>>>>

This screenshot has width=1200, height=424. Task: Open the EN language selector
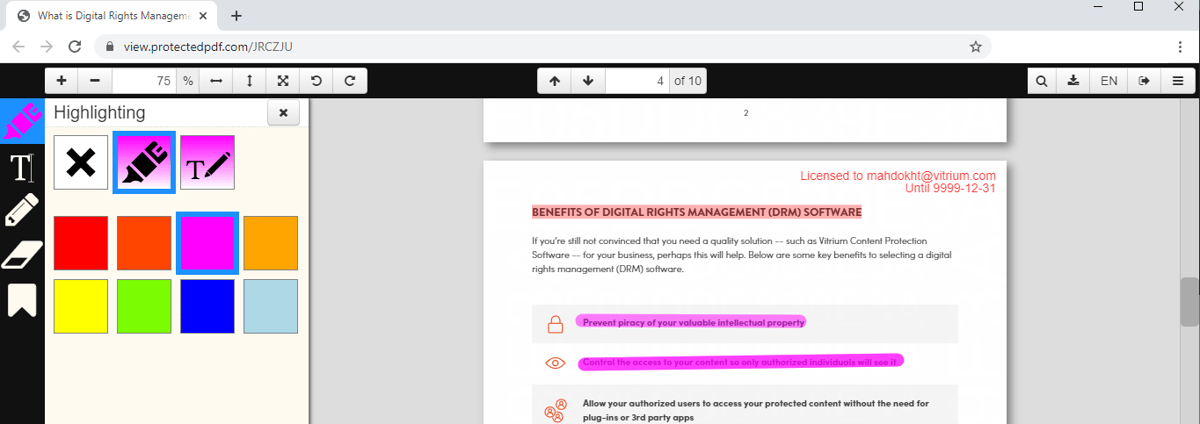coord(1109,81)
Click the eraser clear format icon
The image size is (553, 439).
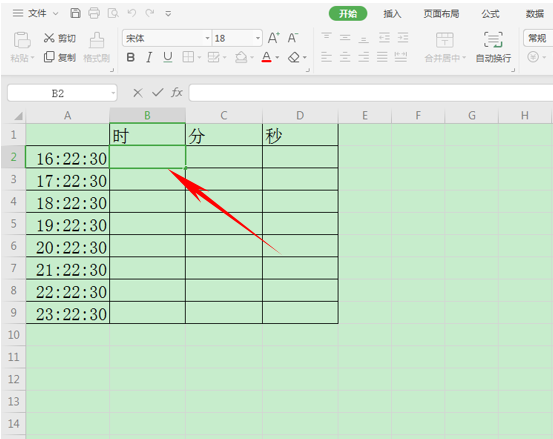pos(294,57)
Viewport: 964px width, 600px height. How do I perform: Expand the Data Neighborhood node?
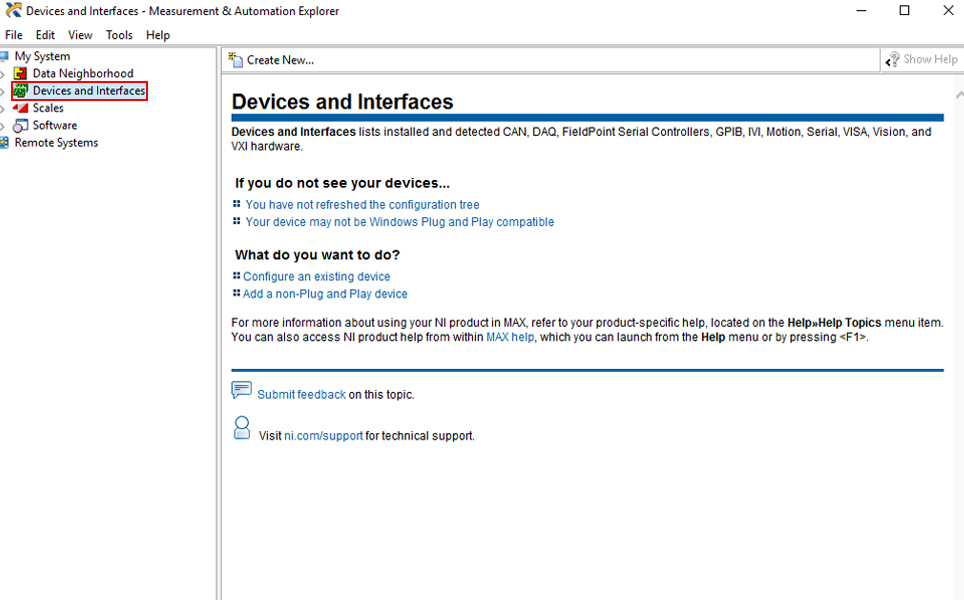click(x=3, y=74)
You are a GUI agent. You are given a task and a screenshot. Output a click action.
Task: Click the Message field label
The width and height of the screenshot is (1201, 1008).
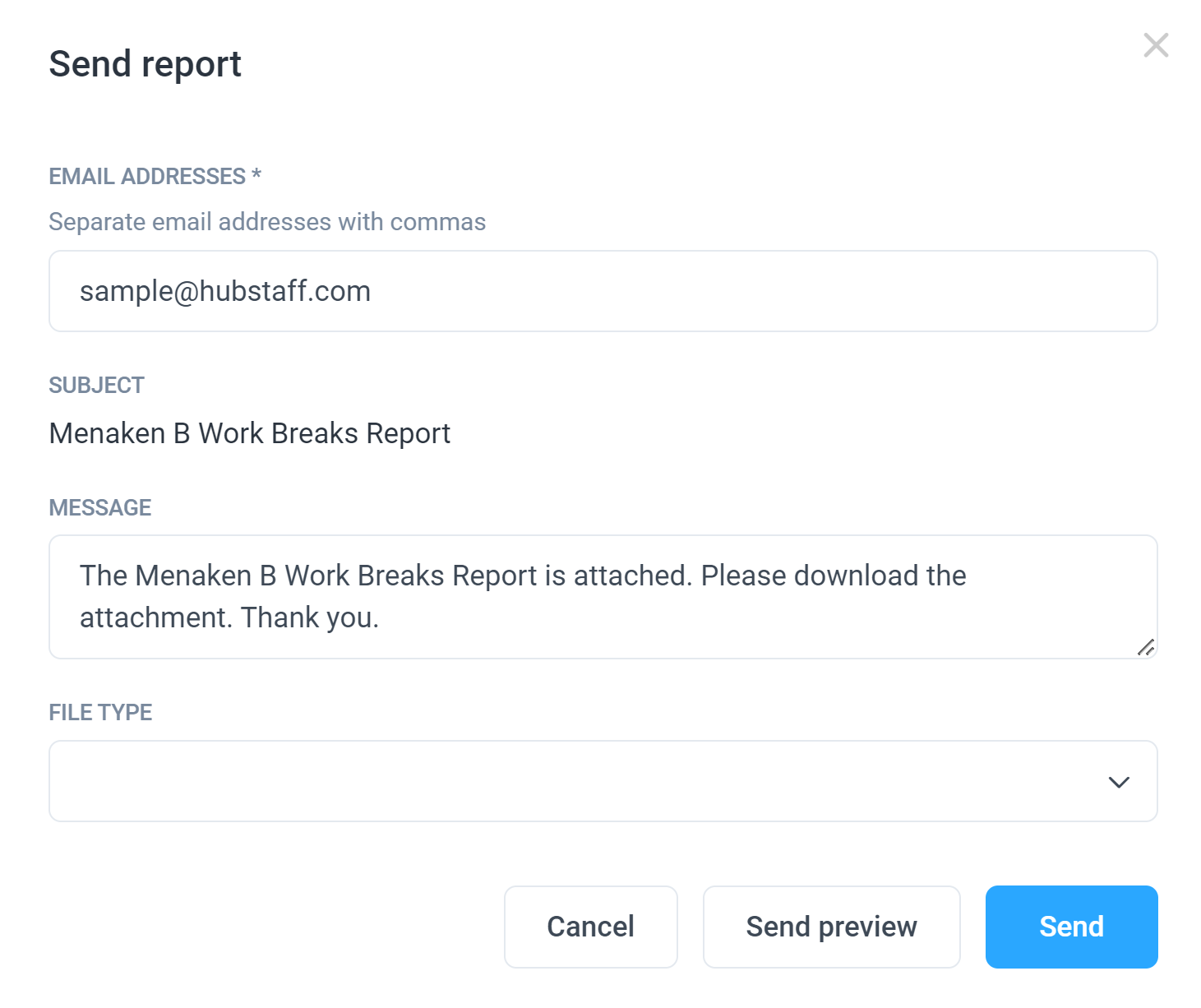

<<<<

ASSIGNED TASK —
Please output each line above exactly and omit all images.

SOLUTION FOR THIS PROBLEM —
This screenshot has width=1200, height=424. Task: Open the EN language selector
coord(1109,81)
Click the eraser clear format icon
The image size is (553, 439).
pos(294,57)
Viewport: 964px width, 600px height. How do I perform: Expand the Data Neighborhood node?
click(x=3, y=74)
You are a GUI agent. You are given a task and a screenshot. Output a click action.
Task: Click the Message field label
The width and height of the screenshot is (1201, 1008).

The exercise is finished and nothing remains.